Among the trends that surfaced this year:

  • Lifting the veil on information. The winners built ways to track changes on government Web sites, fact-check assertions in presidential debates and mash data sets. “Transparency is the new objectivity,” Miller said.
  • Making up-to-the minute data accessible and easy to visualize and use. See (and soon search and annotate) documents on the New York Times’ “Document Reader.” Learn what single words surface in constituents’ minds on Election Day through the Times’ “Word Train.” See the Twitter feeds that give insight to how ordinary people are experiencing the Great Recession in “Living with Less.”
  • Helping citizens track what their elected officials are up to. With the Times’ “Represent” feature, you can track New York state and congressional officials by such things as their floor appearances and their Twitter comments.
  • Engaging in collaboration and open sourcing instead of competition. The source codes for winners like ProPublica’s ChangeTracker and the Document Reader are intended to be available to all. “Could we put together a recipe so any reporter could do this?” asked ChangeTracker developer Scott Klein.
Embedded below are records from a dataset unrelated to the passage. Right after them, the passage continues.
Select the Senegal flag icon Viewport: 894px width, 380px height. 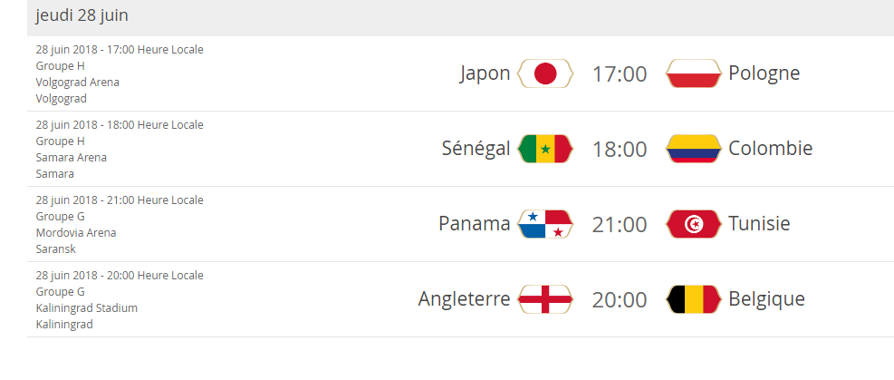[545, 149]
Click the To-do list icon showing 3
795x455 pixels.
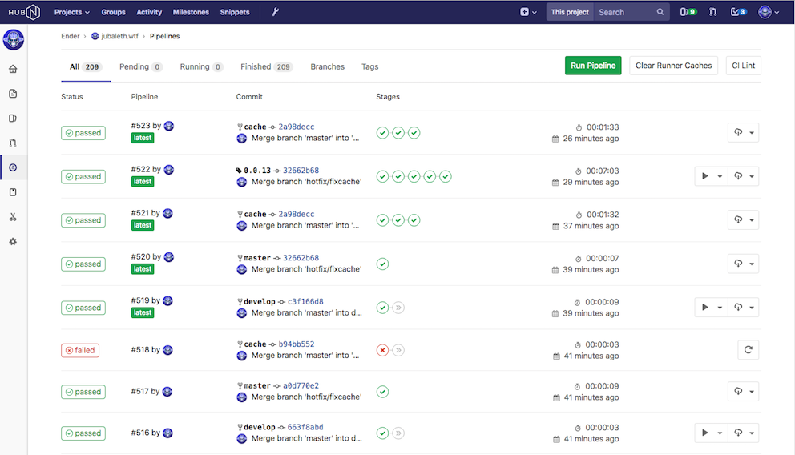point(738,12)
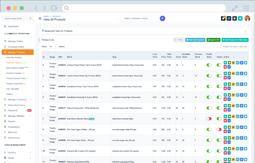Click the Export CSV button
Screen dimensions: 255x163
[213, 39]
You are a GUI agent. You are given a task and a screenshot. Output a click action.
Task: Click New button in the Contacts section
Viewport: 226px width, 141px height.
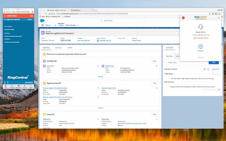154,61

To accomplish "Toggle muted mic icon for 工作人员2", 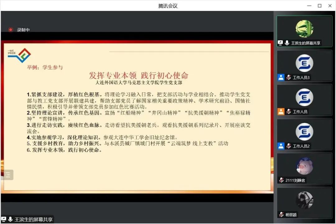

Many of the winners had future aspirations for their projects. Andrei Scheinkman envisions a way to let his “Represent” project track not just office holders but also candidates vying for office.

Another aspiration is to lobby for government agencies and elected officials to make their data available online in ways that foster automated access.

What do you get when you start mashing the data collected for Patchwork Nation’s 12 voter typologies with such things as the location of Whole Foods stores? More nuanced understanding of how people outside the orbit of Washington, D.C. are reacting to and processing changes in the country.

“People in these communities understand there is a fundamental change going on,” said Dante Chinni, the site’s founder.

Check out some of the tools used to build the winning applications in the sidebar.

Many of these creative technologists realize that they are not just building tools for citizens. Things like the Times’ “Debate Analysis Tool” “was quite useful for our own reporters in house,” said its creator Andrew DeVigal.

Even participatory blogs like Vaughn Hagerty’s MyReporter.com, which collects and answers questions from readers of the Star News in Wilmington, N.C., gives journalists a “real-time window in our community and what [people] are interested in.” One insight from the judges: The citizen media sites in this year’s competition were meaty and well-done. But it’s looking like people now know what it takes to publish a good community news sites. Believe it or not, they’re not so innovative any more.